Microsoft opens UK-only data center following EU ruling
Microsoft will open its first data centers in the United Kingdom, following a European court ruling that struck down a widely used program allowing U.S.-based companies to handle Europeans’ data.
The move will allow Microsoft to keep UK citizens’ data within the country at all times and avoid any potential legal ramifications by transferring it to the U.S.
{mosads}“By expanding our data centre regions in the UK, Netherlands and Ireland we aim to give local businesses and organisations of all sizes the transformative technology they need to seize new global growth,” said Microsoft CEO Satya Nadella on Tuesday at an industry conference in London, The Guardian reported.
For nearly 15 years, major companies like Google, Facebook and Microsoft had used a Safe Harbor agreement to legally shuttle European Union data to the U.S. without fear of regulatory action.
The Safe Harbor program allowed companies to self-certify that they met the EU’s stricter data protection laws. But the EU Court of Justice last month struck down the Safe Harbor agreement, arguing that invasive U.S. surveillance programs made it invalid.

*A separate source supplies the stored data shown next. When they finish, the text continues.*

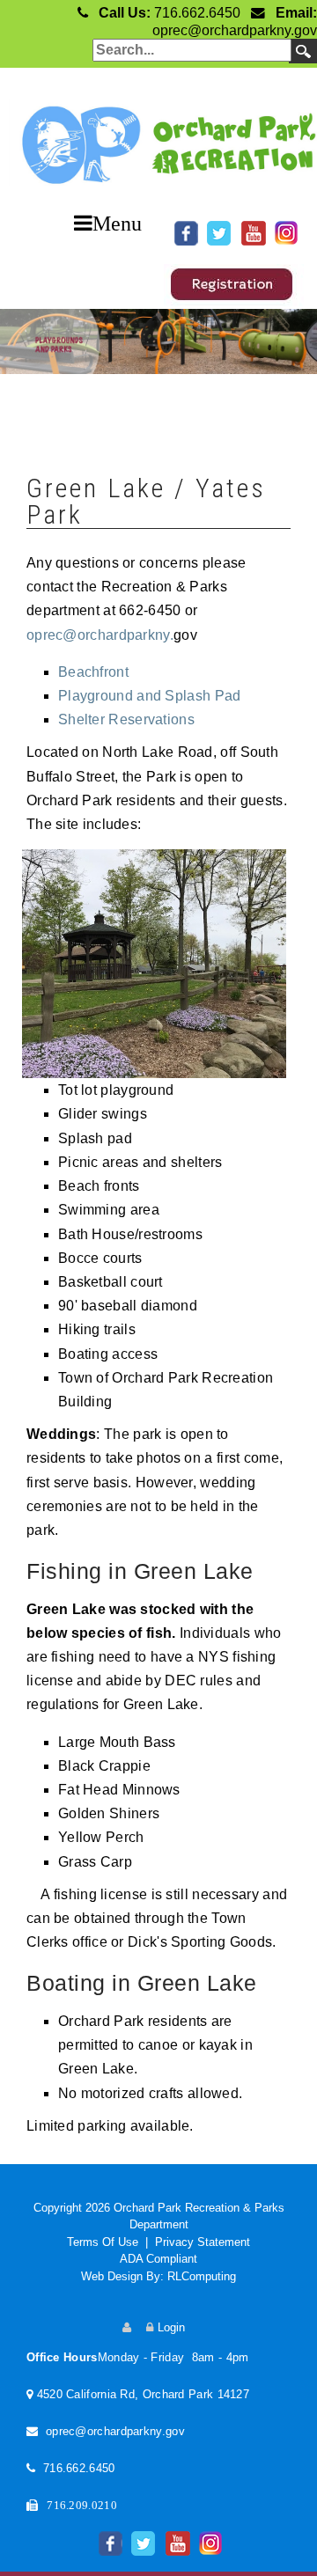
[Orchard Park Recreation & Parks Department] (158, 138)
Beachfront (95, 671)
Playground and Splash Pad (149, 695)
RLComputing (201, 2276)
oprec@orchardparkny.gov (234, 30)
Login (171, 2327)
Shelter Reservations (126, 719)
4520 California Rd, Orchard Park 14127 (143, 2394)
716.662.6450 (197, 12)
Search (303, 51)
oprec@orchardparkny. (99, 634)
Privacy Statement (202, 2242)
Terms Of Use (102, 2242)
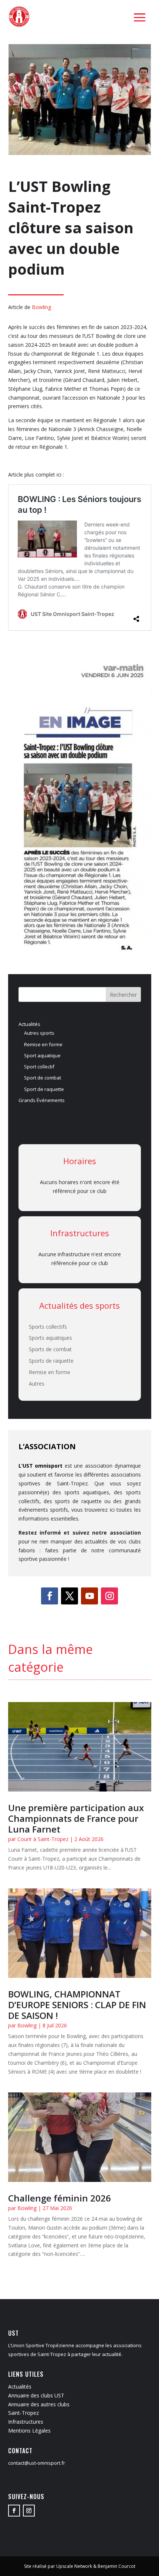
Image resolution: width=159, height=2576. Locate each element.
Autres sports (39, 1033)
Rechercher (123, 994)
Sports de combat (50, 1349)
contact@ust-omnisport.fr (36, 2463)
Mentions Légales (29, 2430)
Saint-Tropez (23, 2412)
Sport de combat (42, 1077)
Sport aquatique (42, 1055)
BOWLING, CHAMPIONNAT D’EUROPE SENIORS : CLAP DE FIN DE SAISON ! (77, 2004)
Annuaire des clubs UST (36, 2395)
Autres (36, 1383)
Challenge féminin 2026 (59, 2198)
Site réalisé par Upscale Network (58, 2566)
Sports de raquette (51, 1360)
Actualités (29, 1024)
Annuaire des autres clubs (39, 2404)
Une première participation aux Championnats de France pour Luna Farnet (76, 1818)
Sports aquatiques (50, 1337)
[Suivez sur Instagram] (109, 1595)
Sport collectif (39, 1066)
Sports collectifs (48, 1326)
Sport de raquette (44, 1089)
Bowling (41, 307)
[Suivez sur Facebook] (49, 1595)
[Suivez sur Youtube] (89, 1595)
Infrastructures (25, 2421)
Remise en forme (43, 1044)
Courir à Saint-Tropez (42, 1839)
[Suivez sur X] (69, 1595)
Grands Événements (41, 1100)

The ruling left more than 4,000 firms of all sizes scrambling to figure out how to continue handling foreign data, while U.S. and EU negotiators frantically worked to complete a Safe Harbor 2.0 pact that would be more favorable from a privacy perspective.
But during the interim period, Germany’s data protection authority said it would start investigating data transfers to the U.S., beginning with Google and Facebook.
“Anyone who wants to remain untouched by the legal and political implications of the judgment should in the future consider storing personal data only on servers within the European Union,” said Hamburg’s Commissioner for Data Protection Johannes Caspar.
Many believe other EU countries will follow Germany’s lead.
The result is that larger firms are looking to store their European data within EU borders.
Microsoft is now joining those ranks.
“We can guarantee customers that their data will always stay in the UK,” said Scott Guthrie, Microsoft’s executive vice president of cloud and enterprise, according to The Guardian. “Being able to very concretely tell that story is something that I think will accelerate cloud adoption further in the UK.”